ATHENS, August 6, 2008 (AFP) - Controversial Greek sprinter Ekaterina Thanou will not attend an International Olympic Committee (IOC) disciplinary hearing in Beijing on Thursday which will rule on whether she can compete in the upcoming Olympic Games.
'Thanou will not attend the committee hearing and neither will her legal team. We will send a memo instead,' her lawyer Nikos Kollias told AFP in Athens on Wednesday.
The IOC insists on examining the right of Thanou, silver medallist in the 100 metres at the 2000 Games, to compete in Beijing because of a doping test controversy on the eve of the 2004 Olympics in Athens.
The 33-year-old rocked the last Games when she and fellow Greek sprinter Kostas Kenteris failed to turn up for a dope test and claimed they had a motorcycle accident which landed them in hospital.
Both later turned in their accreditation and were provisionally banned in 2004 by athletics' world governing body the IAAF, sitting out competition for more than two years before eventually admitting to having missed three dope tests prior to the Athens Olympics.
The IOC says it has summoned Thanou regarding charges of 'disrepute and prejudice caused to the Olympic Movement' and also over issues regarding an ongoing perjury trial in Greece pertaining to the alleged motorcycle accident.
But her legal team has countered by saying the IOC 'appears to have a personal vendetta' against Thanou as several other athletes who actually tested positive and served bans will be competing in Beijing.
'We are being asked to answer charges that are vague. They should at least tell us which exact rules she is accused of breaking,' Kollias said.
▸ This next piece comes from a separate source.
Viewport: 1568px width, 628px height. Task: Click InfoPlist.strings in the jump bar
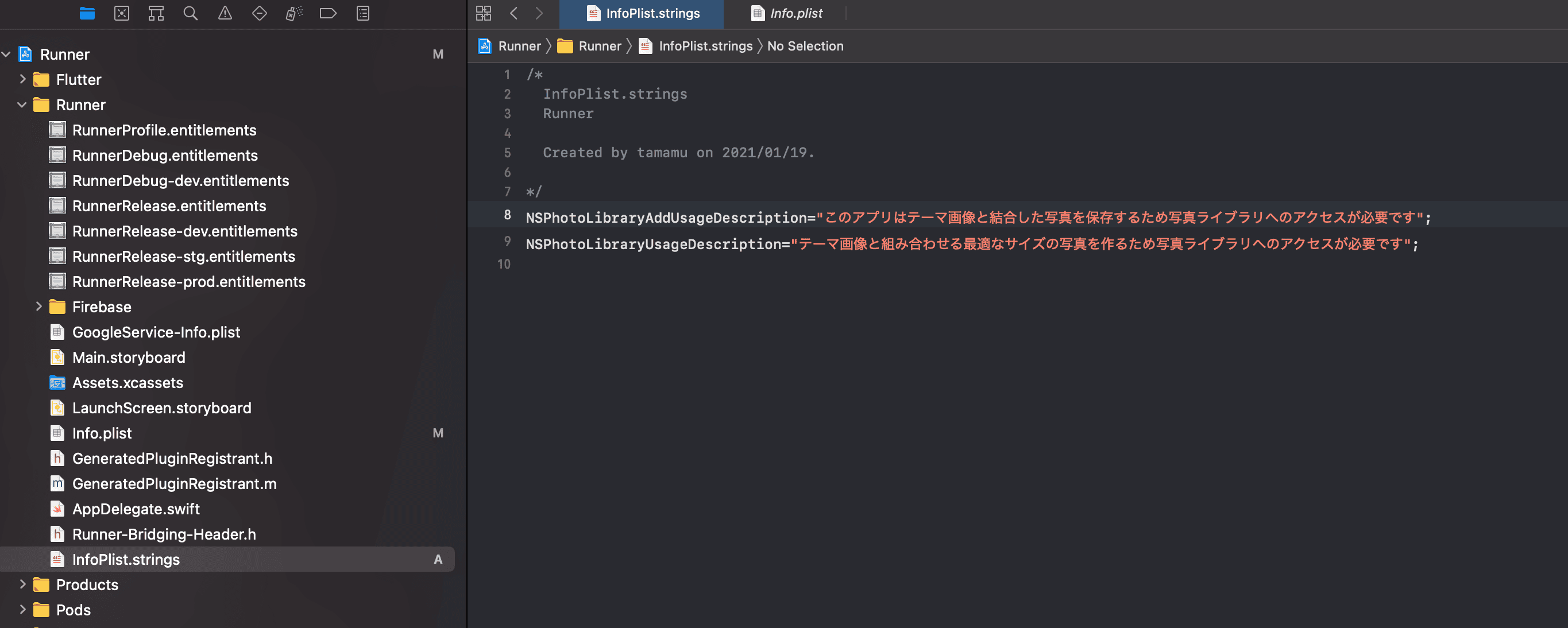(x=705, y=46)
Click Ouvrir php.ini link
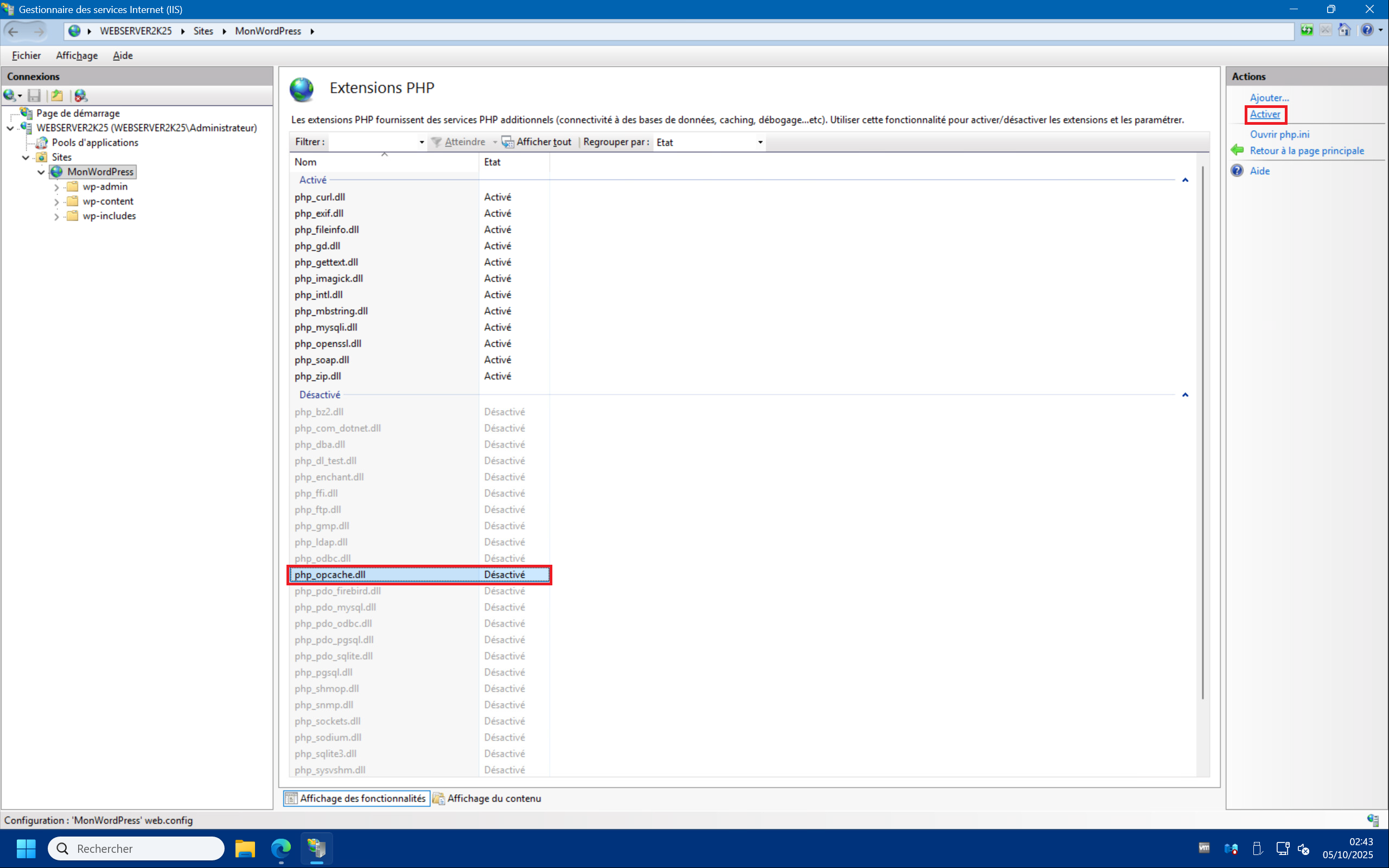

'Being called to a hearing without being able to prepare counter-arguments is contrary to all legal procedure.'
He added: 'The IOC has no jurisdiction to judge the court procedure in Greece. There is no conviction there, and in all likelihood she will be acquitted.'
Thanou is in line to inherit the gold stripped from Marion Jones after the American admitted to being doped at the 2000 Games in Sydney, but the IOC has repeatedly postponed decisions on medal redistribution from that race.